Present the dilemma in the opening.

PostPosted: Fri Sep 06, 2019 5:40 pm
by Roliganistan
Don't tell us there's a controversy. Instead, present the controversy. That's the supposed issue, and it belongs in the opening description.

By the end of the opening description we should know what the issue at hand is. If you're a seasoned and talented issue writer, like Max, you can do something clever like Issue 1000 where the true issue isn't the one in the opening description. But for authors with less than a dozen published issues under their belt, I suggest sticking with a more conventional structure.

Present the dilemma in the opening.


You make a very good point.

I've updated the introduction. Let me know if you have any other suggestions.

PostPosted: Fri Sep 06, 2019 9:32 pm
by USS Monitor
Roliganistan wrote:Consequence: Professional athletes rarely stay healthy long enough to play beyond the age of 17, as even the use of band-aids is now forbidden.

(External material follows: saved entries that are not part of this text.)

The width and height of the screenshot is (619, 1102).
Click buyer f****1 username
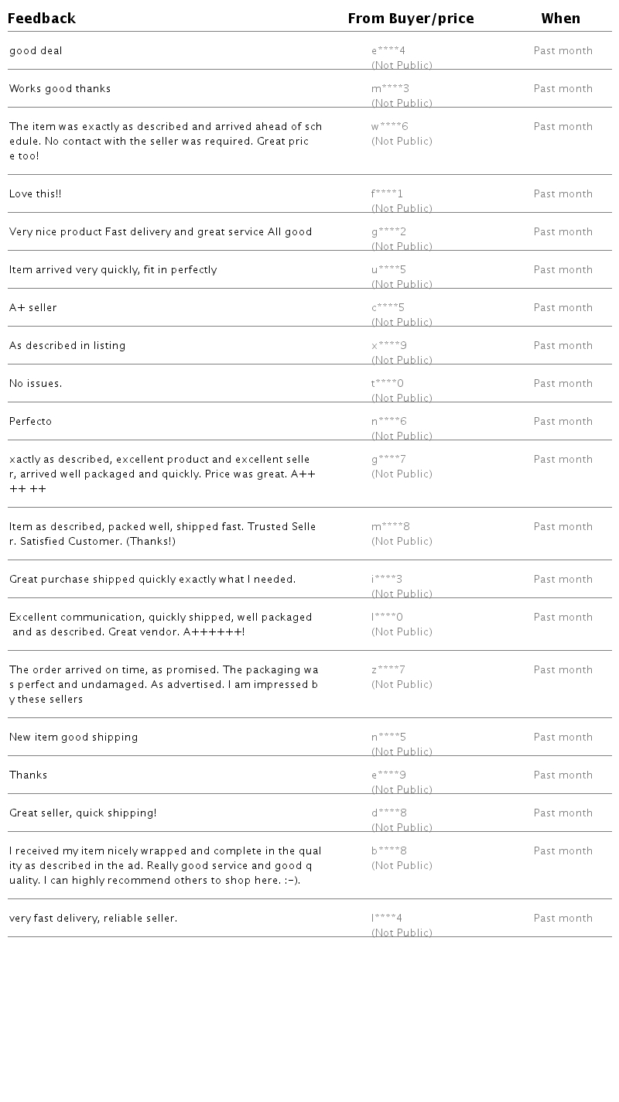tap(387, 194)
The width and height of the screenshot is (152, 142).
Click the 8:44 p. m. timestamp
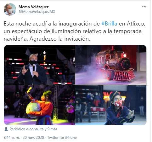pyautogui.click(x=12, y=138)
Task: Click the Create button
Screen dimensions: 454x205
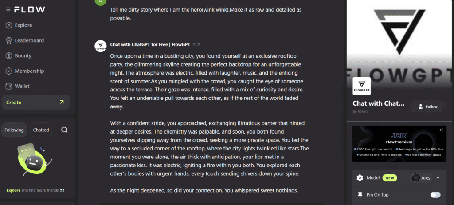Action: 36,102
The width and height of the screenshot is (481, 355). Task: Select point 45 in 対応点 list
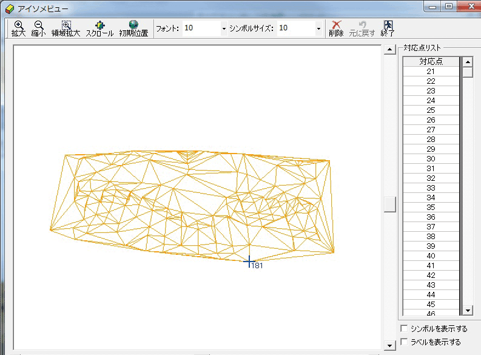(431, 305)
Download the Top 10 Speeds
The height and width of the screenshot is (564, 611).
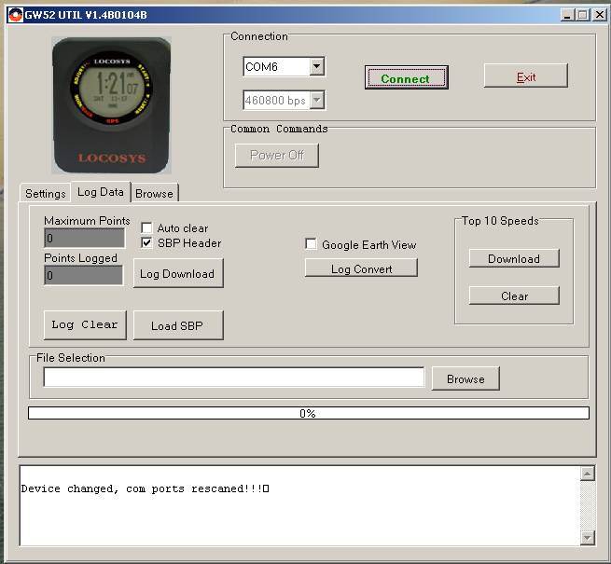[x=513, y=258]
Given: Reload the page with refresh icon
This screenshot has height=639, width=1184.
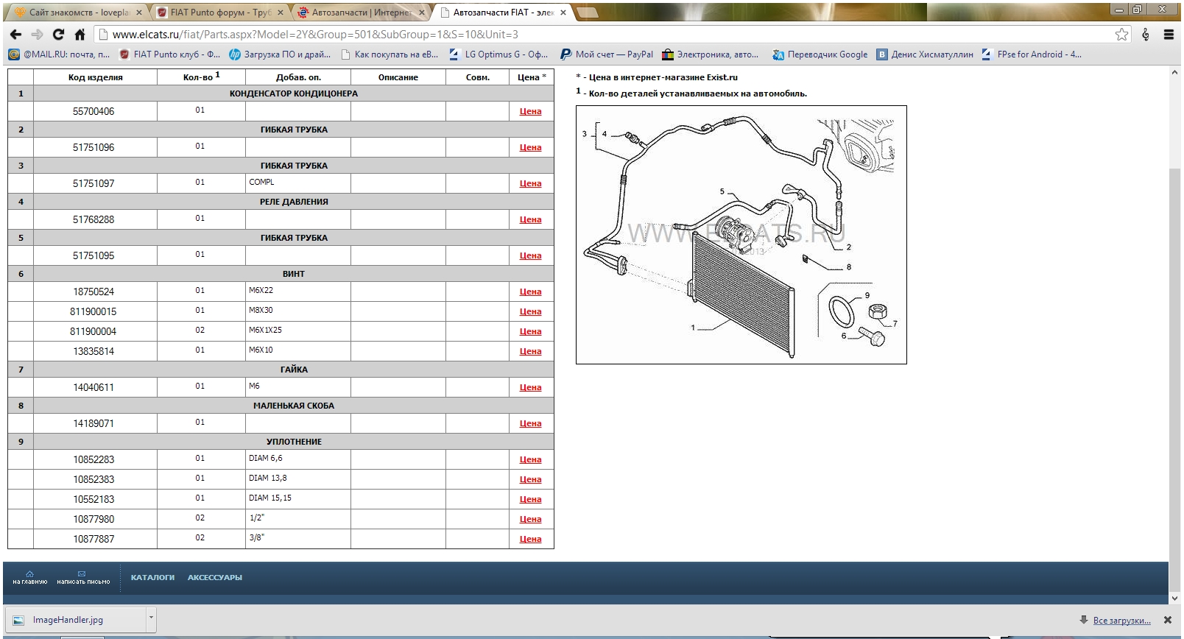Looking at the screenshot, I should pos(59,35).
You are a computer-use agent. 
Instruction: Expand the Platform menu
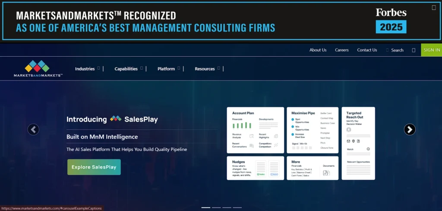(x=169, y=69)
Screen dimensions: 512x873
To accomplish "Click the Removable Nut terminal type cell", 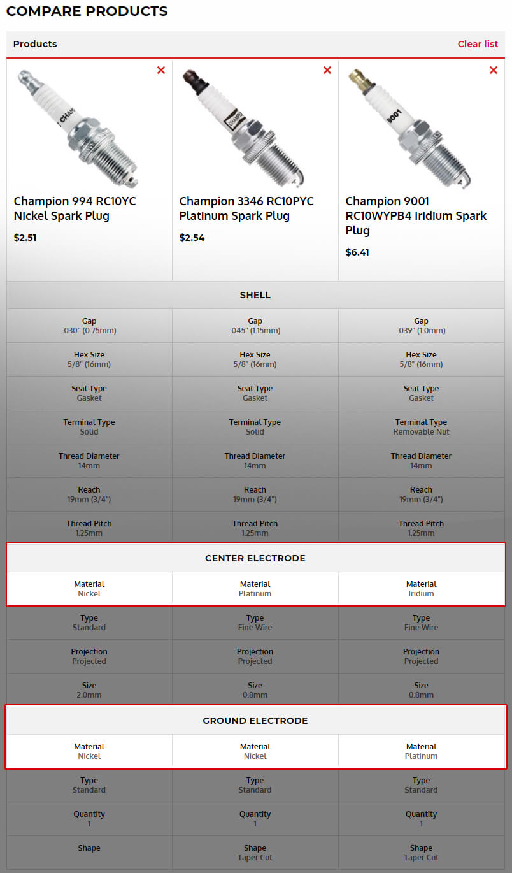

Effect lines should be shorter and simpler than this.

They are not complete sentences and do not need capitalization at the beginning or punctuation at the end. Try to make it something that will fit neatly when it is strung together with effect lines from other issues that the player has answered.

For example,

professional athletes rarely stay healthy long enough to play beyond the age of 17


or

athletes are forbidden from using band-aids


would be properly formatted effect lines based on the same ideas. I think the bottom one is better than the top one, or you can think up your own alternative.

I'm also not in love with the title. It seems a little disconnected from the subject of the issue.

Responding to USS Monitor

PostPosted: Sun Sep 08, 2019 12:53 am
by Roliganistan
Effect lines should be shorter and simpler than this.

I'm also not in love with the title. It seems a little disconnected from the subject of the issue.


I've taken on board both of these remarks.

Thanks for your insightful comments!

Lots of Love

PostPosted: Mon Sep 09, 2019 6:00 am
by Roliganistan
Thanks to Candlewhisperer Archive and USS Monitor for their superlative critiques. I'm going to press now, and although I know the acceptance ratio for issues is quite small, I am confident that the material is as good as I can make it.